Volevano scassinare il distributore di bevande poi hanno devastato gli uffici di sindaco e assessori

PENNE. Si sono introdotti negli uffici del Comune forzando il cancello principale in ferro battuto e, una volta all’interno, hanno puntato il distributore di bevande, posto al secondo piano dell’edificio, con la speranza di trovare un buon quantitativo di monete. E’ stata questa la ricostruzione che i carabinieri di Penne hanno fatto dell’atto vandalico commesso a palazzo di città nel fine settimana appena trascorso. Un episodio di microcriminalità che è sfociato in un atto vandalico nei confronti del patrimonio comunale. Nessuna matrice politica dunque e nessun collegamento con polemiche attinenti a dinamiche di governo cittadino. I malviventi, forse gli stessi che nei giorni scorsi avevano puntato anche un distributore automatico dell’ospedale San Massimo, hanno poi distrutto la porta dell’ufficio del sindaco Rocco D’Alfonso, quella della segretaria generale, quella dell’assessore alle comunicazioni Paride Solini. Cercavano soldi del distributore delle bevande e, innervositi dallo scarso bottino, hanno tentato di rovistare un po’ dappertutto.

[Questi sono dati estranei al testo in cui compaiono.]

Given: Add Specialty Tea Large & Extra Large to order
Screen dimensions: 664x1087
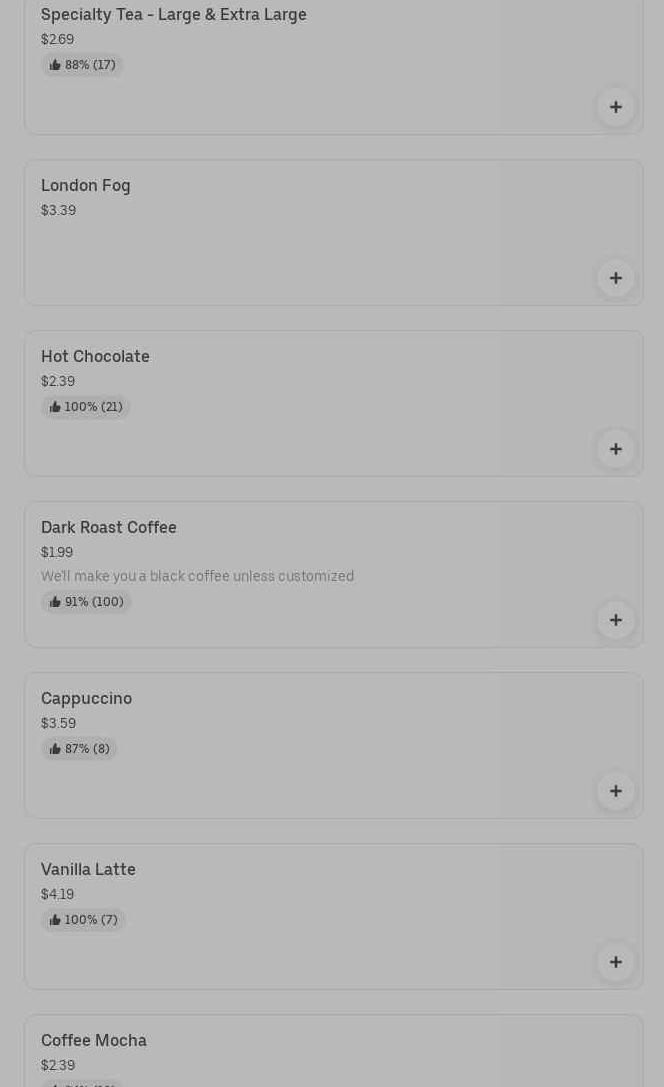Looking at the screenshot, I should click(x=615, y=107).
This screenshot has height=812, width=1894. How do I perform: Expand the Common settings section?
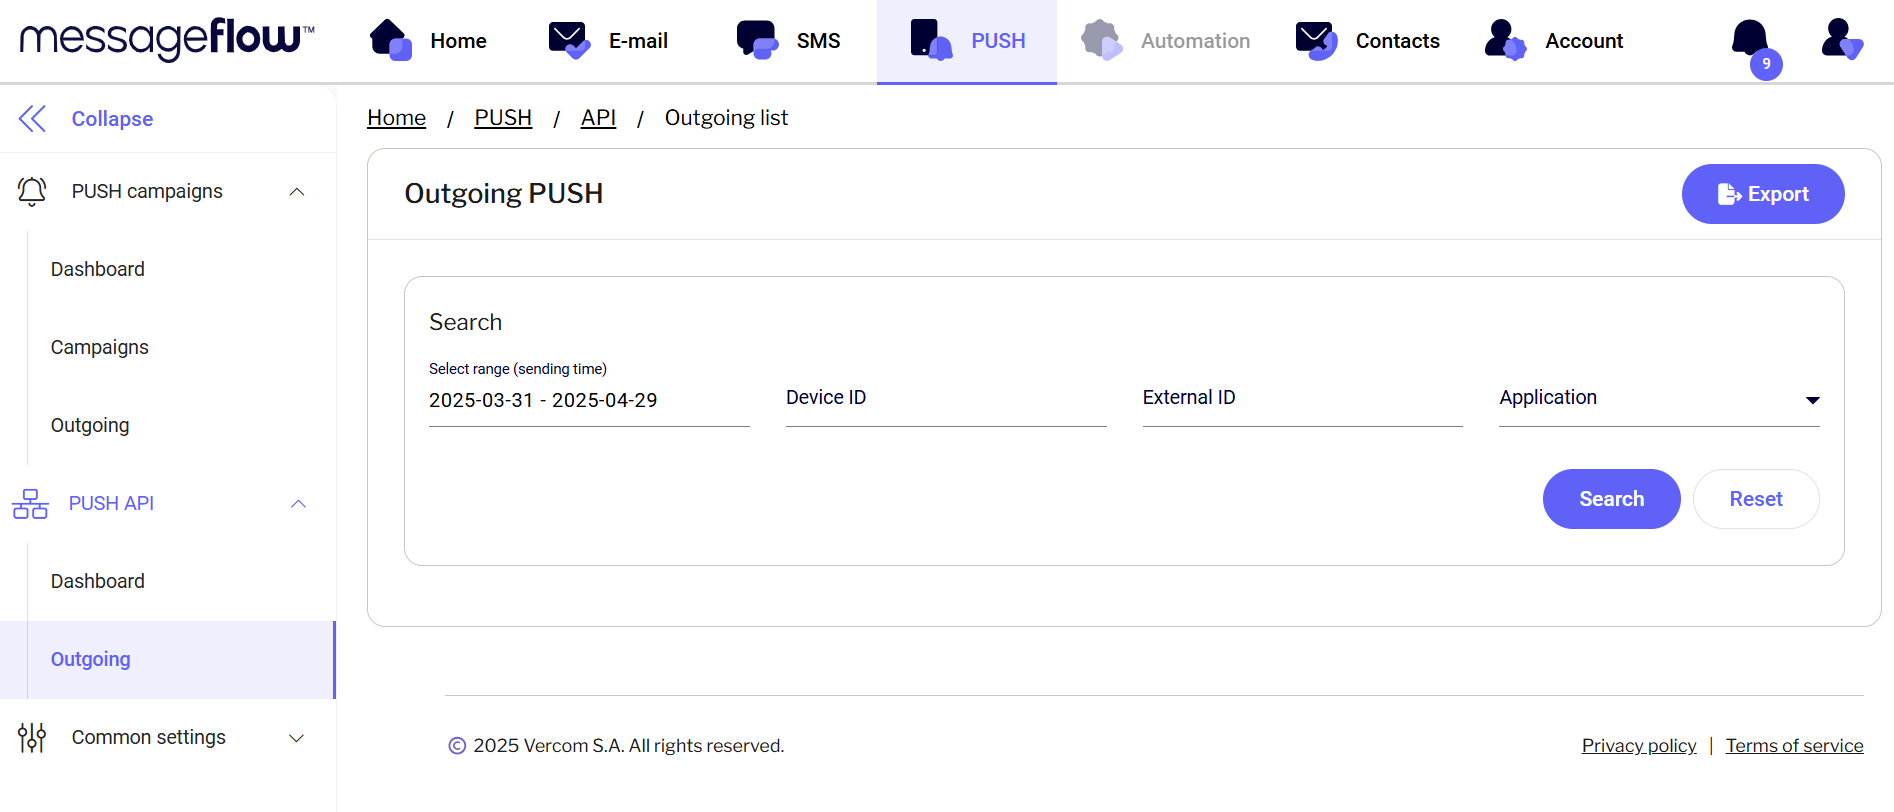(x=297, y=738)
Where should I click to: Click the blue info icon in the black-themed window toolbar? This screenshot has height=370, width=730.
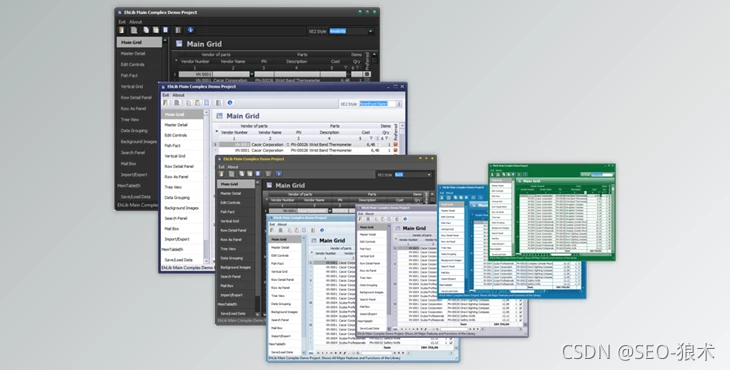point(190,30)
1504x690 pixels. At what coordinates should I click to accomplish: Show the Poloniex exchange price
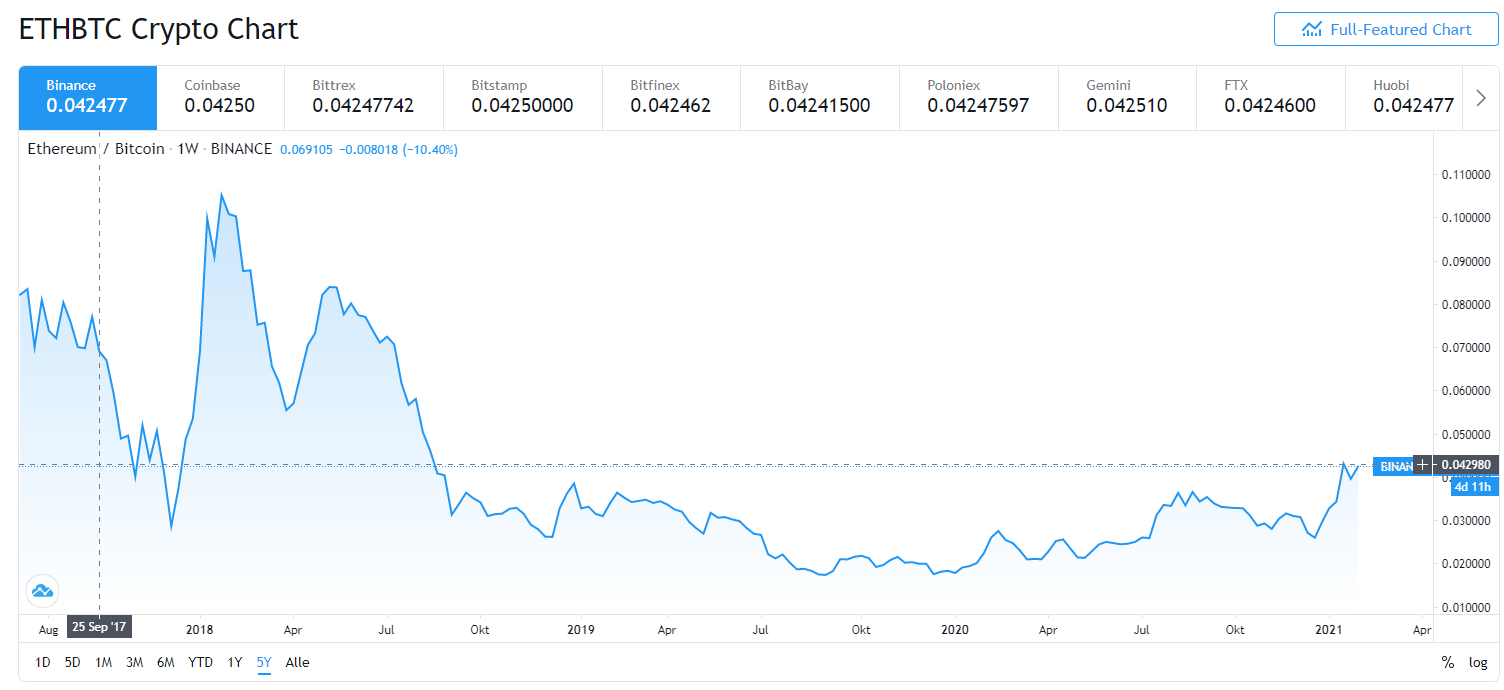977,97
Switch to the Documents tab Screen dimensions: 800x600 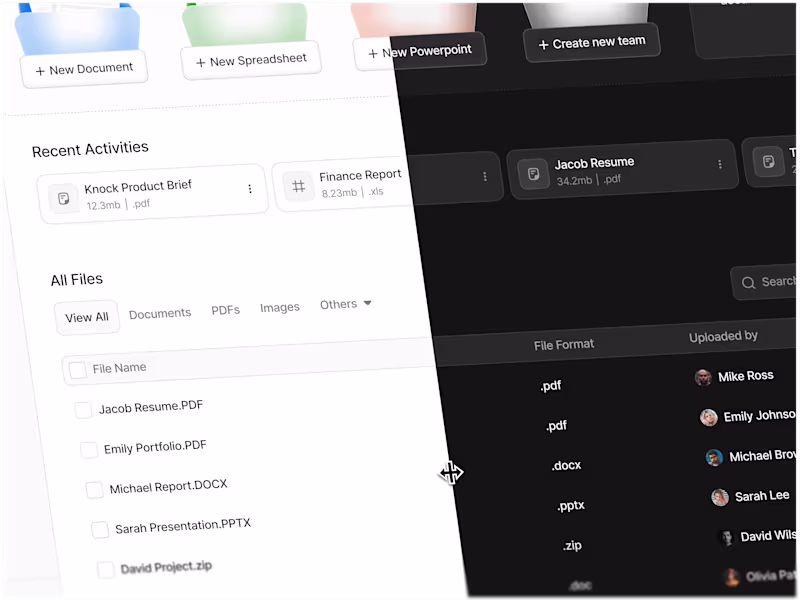[x=160, y=314]
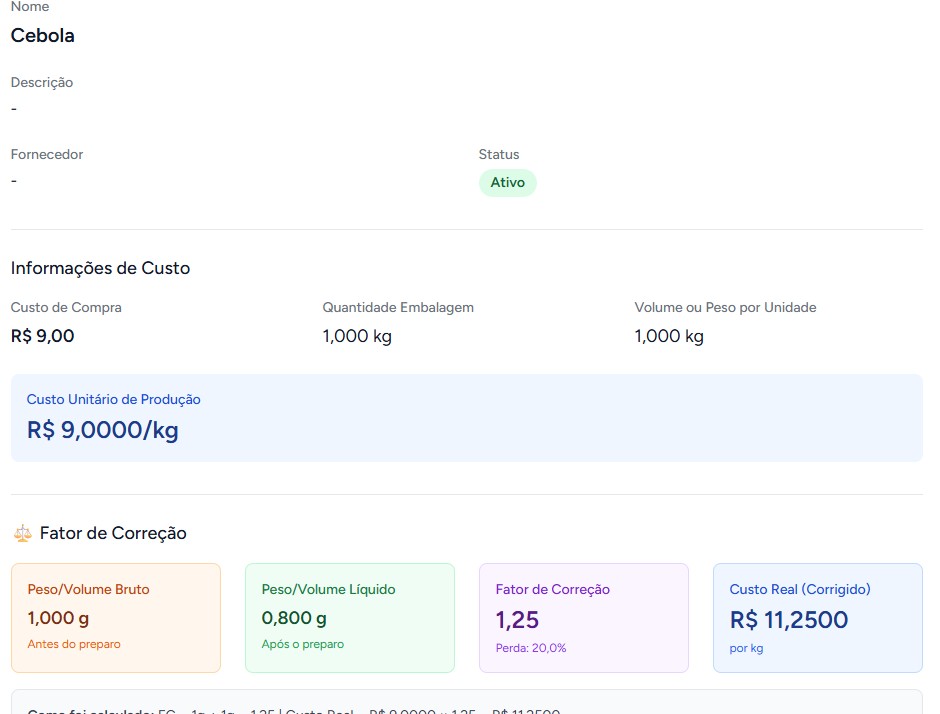Click the Volume ou Peso por Unidade label
This screenshot has height=714, width=940.
click(725, 308)
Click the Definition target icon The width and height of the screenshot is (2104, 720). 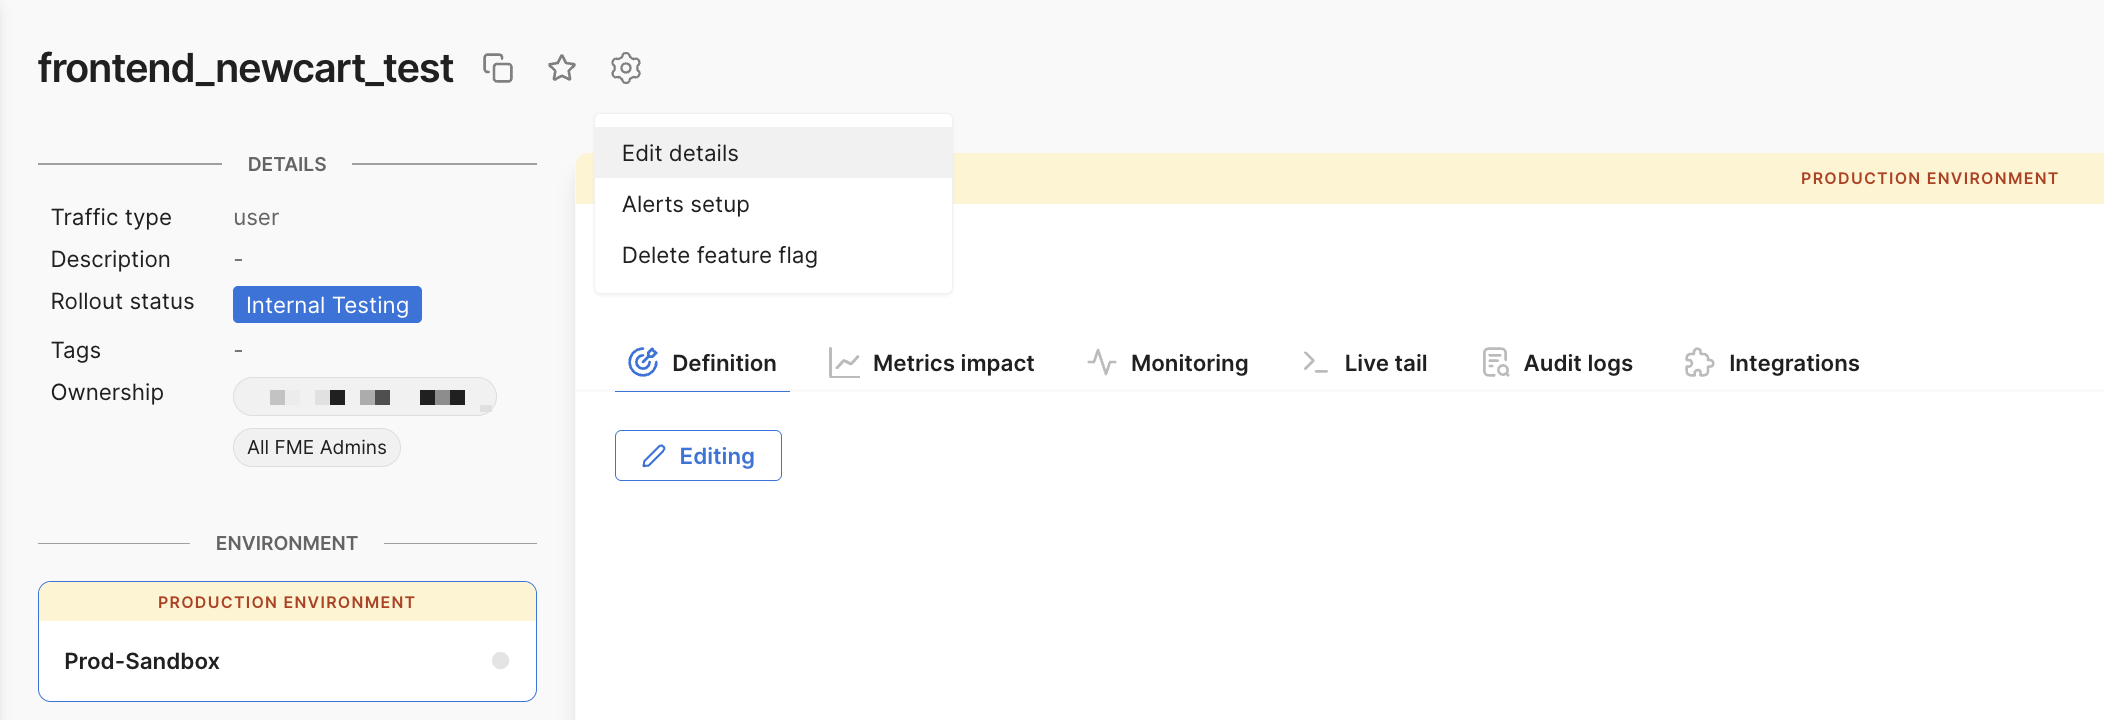(643, 362)
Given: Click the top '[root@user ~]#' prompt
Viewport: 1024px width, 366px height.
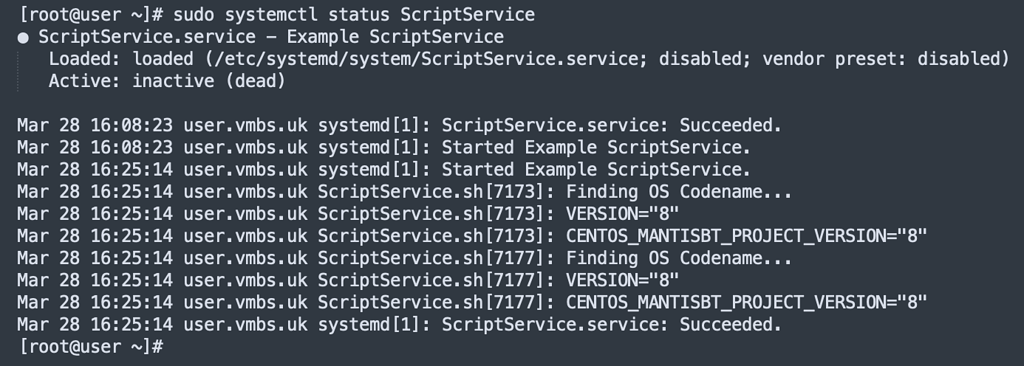Looking at the screenshot, I should pos(91,14).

«Mi auguro che questi atti vandalici cessino definitivamente una volta per tutte. Simili gesti non danneggiano solo l'amministrazione ma il patrimonio e l’onorabilità dell'intera collettività», ha tenuto a precisare il sindaco di Penne, ancora scosso e amareggiato per l'episodio. Nella giornata di ieri gli amministratori locali, nelle persone del vice comandante della polizia municipale, Vincenzo Bellante, e dell’assessore Paride Solini, gli stessi che domenica pomeriggio avevano ritrovato le stanze comunali a soqquadro e avevano lanciato l’allarme, si sono recati nella stazione dei carabinieri di Penne per sporgere una denuncia verso ignoti. «Il mio auspicio è che i responsabili di questo gesto molto grave siamo individuati al più presto attraverso le indagini degli inquirenti», ha detto Solini. Nelle prossime settimane l’amministrazione del sindaco D’Alfonso, che più volte è stata costretta ad intervenire per scoraggiare episodi vandalici contro il patrimonio pubblico, l’ultimo in ordine di tempo quello avvenuto ai danni della scultura dell'Angelo Custode realizzata dal professore Mario Costantini all'inizio di viale Ringa, valuterà attentamente la possibilità di installare delle telecamere di controllo per monitorare nel migliore dei modi anche l’area del palazzo comunale. I ladri, infatti, si sono facilmente introdotti all’interno del cortiletto del chiostro di San Domenico sfruttando un ingresso laterale della chiesa adiacente.